> _INFORMATION SUPPLIED_:
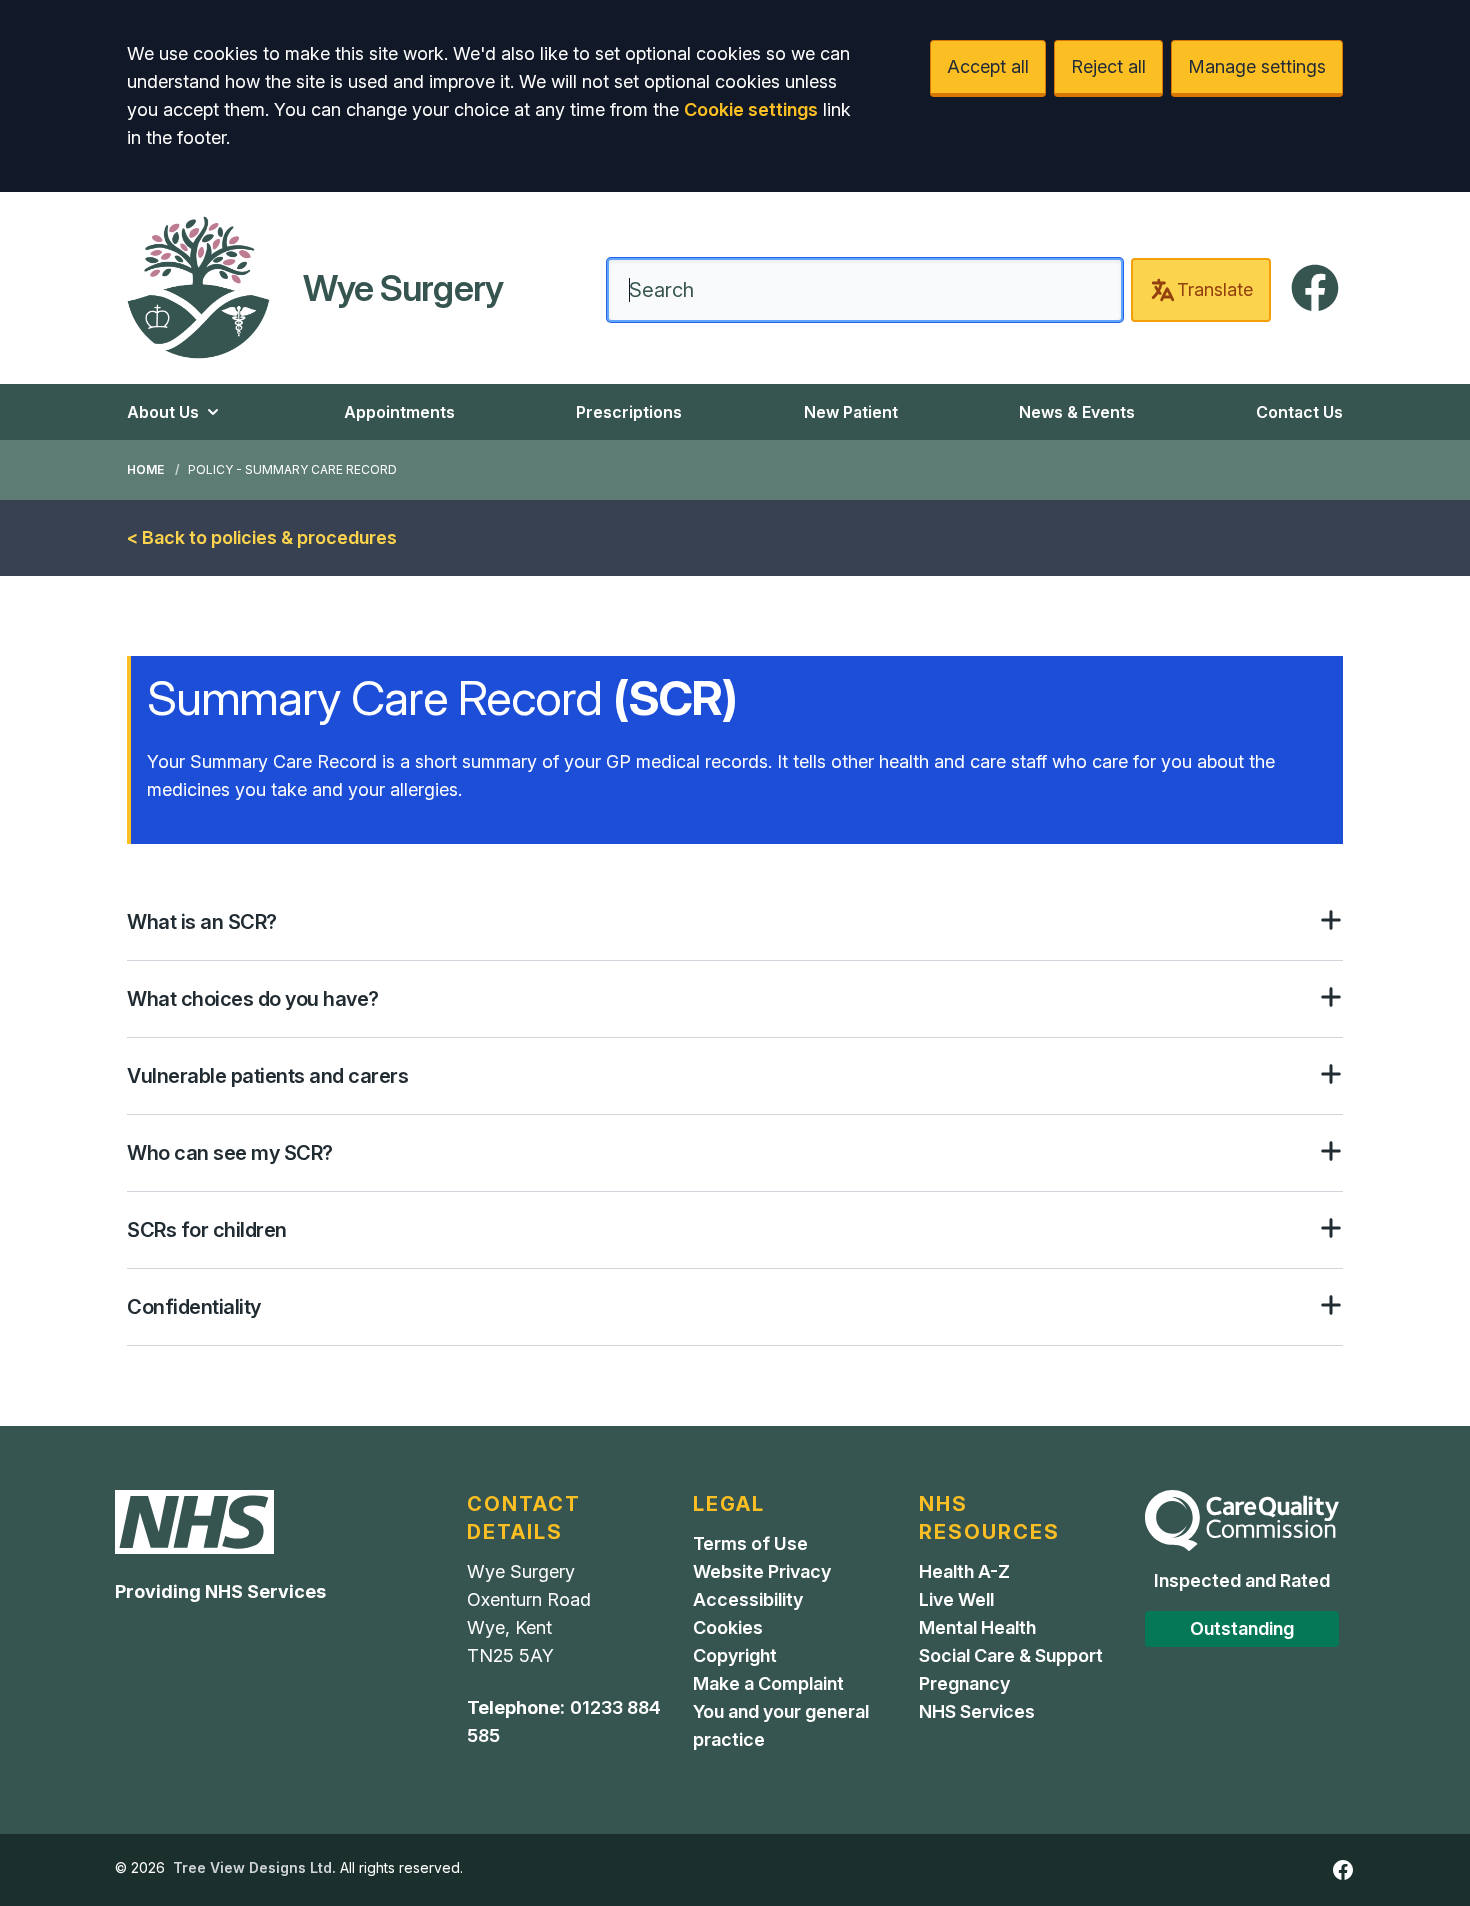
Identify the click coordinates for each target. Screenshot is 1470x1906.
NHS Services (977, 1711)
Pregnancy (964, 1683)
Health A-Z (964, 1571)
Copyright (735, 1655)
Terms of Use (750, 1543)
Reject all (1108, 66)
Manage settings (1257, 66)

> _PROBLEM REQUIREMENTS_:
Although the records above contain pictures, your copy should give only their text, exactly as written.

> _EXERCISE SOLUTION_:
Identify the click coordinates for each target. Screenshot is 1470x1906.
NHS Services (977, 1711)
Pregnancy (964, 1683)
Health A-Z (964, 1571)
Copyright (735, 1655)
Terms of Use (750, 1543)
Reject all (1108, 66)
Manage settings (1257, 66)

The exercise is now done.